The "Big Banks = dangerous" fallacy

Discussion in 'Economics' started by Cutten, Mar 20, 2009.

  1. Cutten

    Cutten

    Question - if 100 banks each owned a portfolio equal to 1% of Citibank's portfolio, how would those 100 banks as a group be any different to Citibank? They would all become insolvent under the same conditions, they would make or lose similar sums of money based on how the loans and assets perform.

    If all 100 banks are all massively leveraged long overvalued bubble real estate, and it collapses, they are going broke just as surely as Citibank would go broke. Actually it would be worse because they would have higher overheads, less economies of scale, high funding requirements, less perceived safety in the market and so on.

    So, how is it a problem for a bank to be big? The 100 banks as a group would be just as much "too big to fail" as Citibank. Only difference would be that they would fail over a few weeks/months, instead of in one day.

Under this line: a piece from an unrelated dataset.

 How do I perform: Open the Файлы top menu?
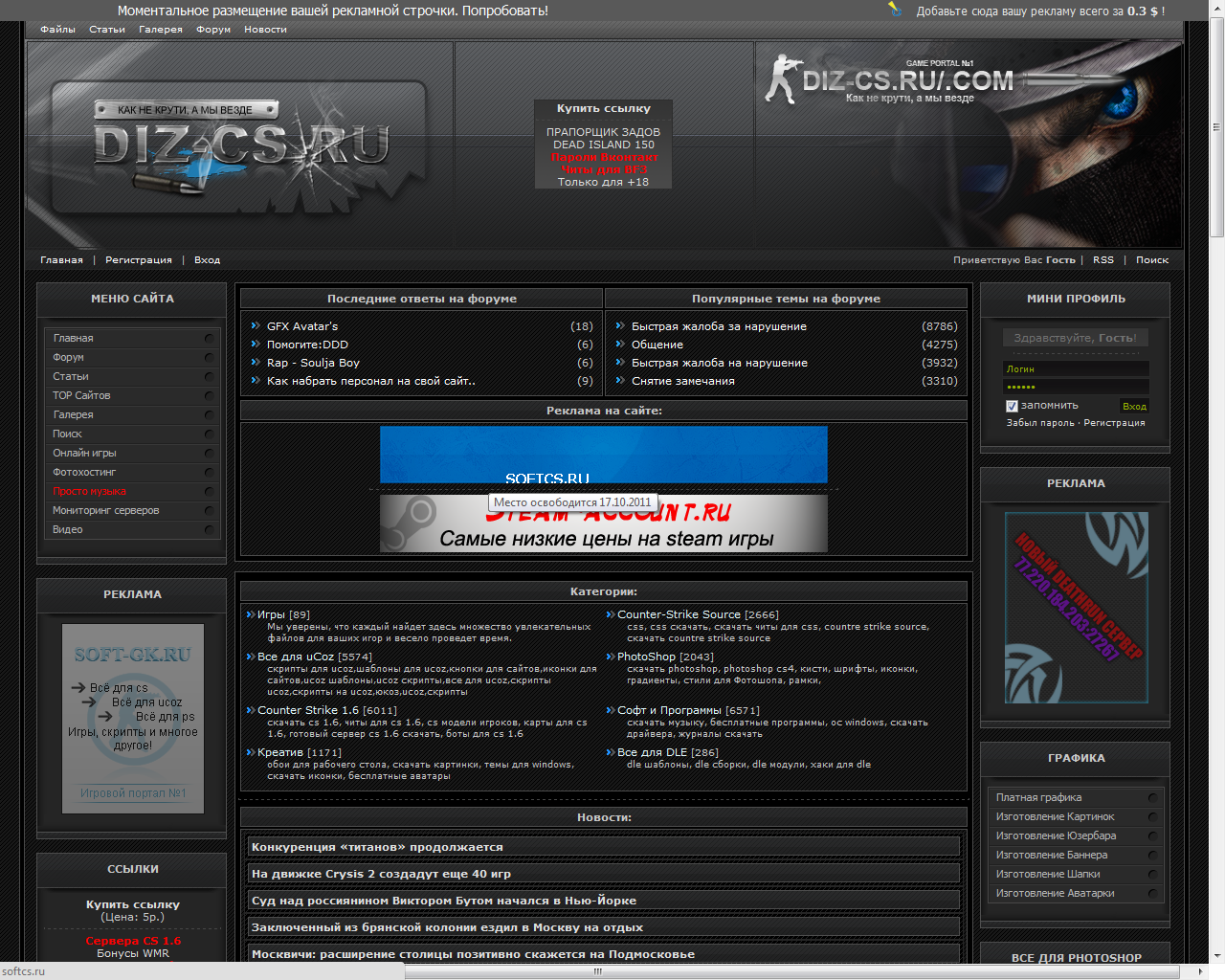57,30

    The entire US banking system is collectively "too big to fail". So what's the solution - ban banking? Lol.
     
  2. Your question is flawed. For starters, you've made everyone bankrupt by implicitly assuming C's portfolio size is appropriate.

    A better version of the question is...

    "Would 100 small banks acting independently create a portfolio as large and unsustainable as C's?"